2. Limit caffeine intake
2-3 cups of coffee are enough to keep you alert and energetic for the whole day. You should avoid drinking coffee in the later afternoon and evening because it will keep you awake the whole night when you should be sleeping soundly for the next day of protest.
3. Take deep breaths and wash your face
Whenever exhaustion kicks in, try to sit in a corner and take successive deep breaths. It does wonders! The fatigued feeling lessens in a jiffy. Also, do wash your face with water for a refreshing feeling. You’ll feel alive again in an instant.
4. Keep your senses awake
Whenever you’re taking a break for raising protest signs or shouting your chants, never do nothing. While you’re sitting or lying down for a rest, keep your senses awake by listening to some tunes, chewing a piece of gum, or gazing at your surroundings. If your mind is not working, it will naturally head to nap mode.
5. Hydrate frequently
Sometimes, all we need is a glass of water instead of a cup of coffee. Fatigue is a sign of dehydration. A glass of water will replenish your energy and will also curb your cravings for food.
Casualties sometimes arise during protests. We can never predict the circumstances so it’s better to be safe and prepared than sorry. Your safety is our concern.

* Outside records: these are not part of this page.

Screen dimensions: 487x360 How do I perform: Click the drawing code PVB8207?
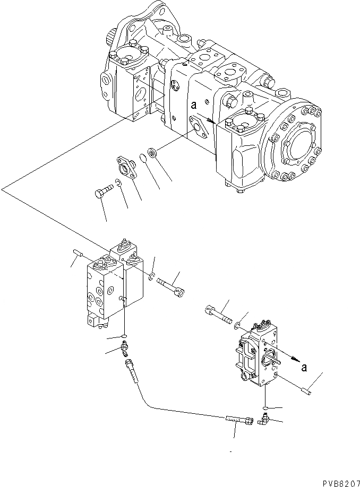tap(338, 483)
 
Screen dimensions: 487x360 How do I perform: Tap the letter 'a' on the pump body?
tap(194, 106)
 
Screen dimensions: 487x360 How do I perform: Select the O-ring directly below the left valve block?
tap(124, 336)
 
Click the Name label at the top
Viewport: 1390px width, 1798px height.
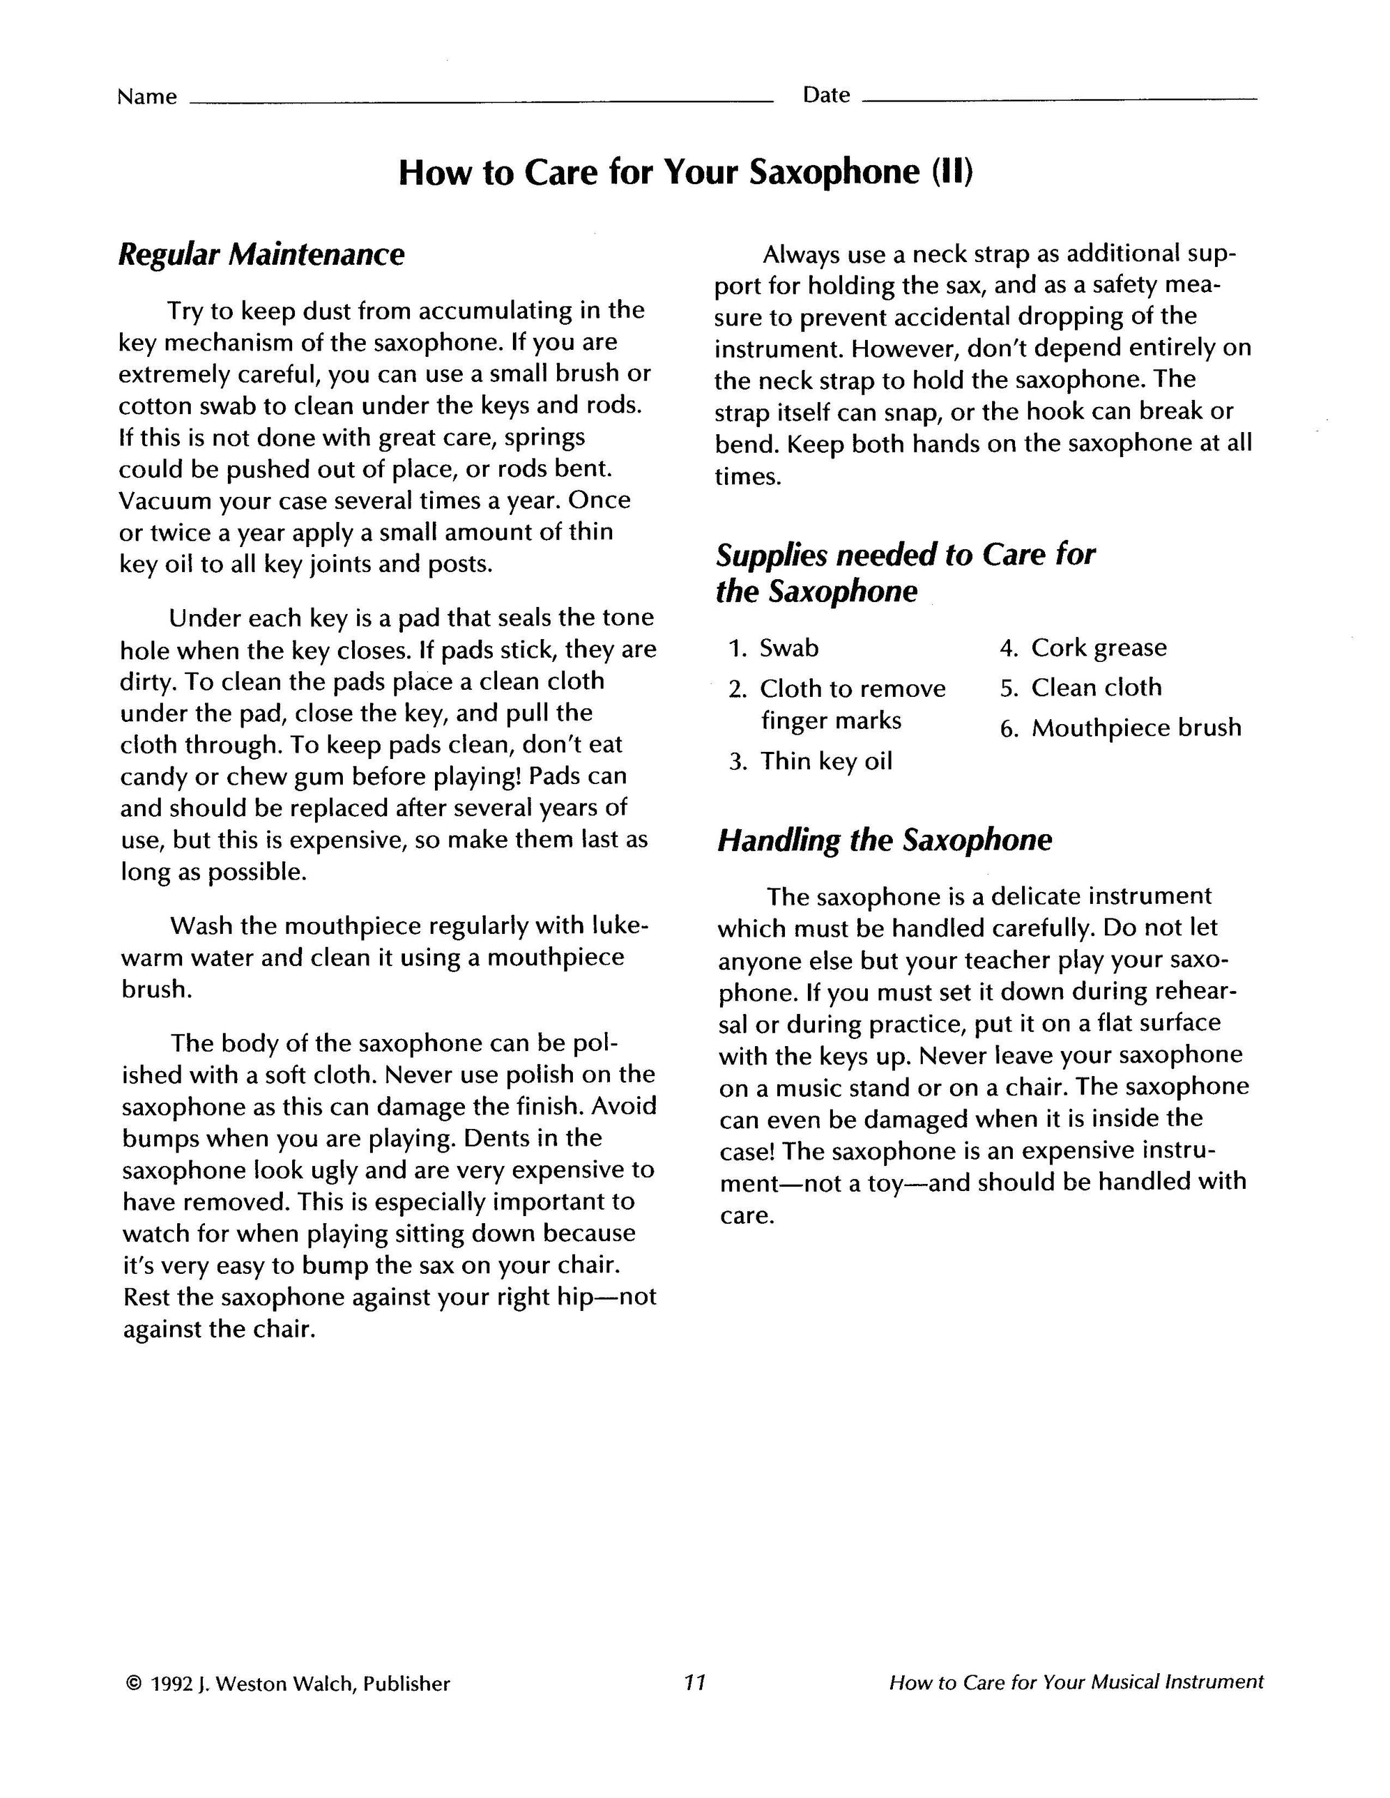pos(146,97)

Also, a protest should be peaceful. You’re here to voice out your belief and opinions, not to brawl with anyone. So don’t start rambling and throwing provocative words with your fellow protesters, policemen, or soldiers. Policemen and soldiers, whatever what they believe is right, will always do the obligation assigned to them so don’t take it against them. Just do away with violence.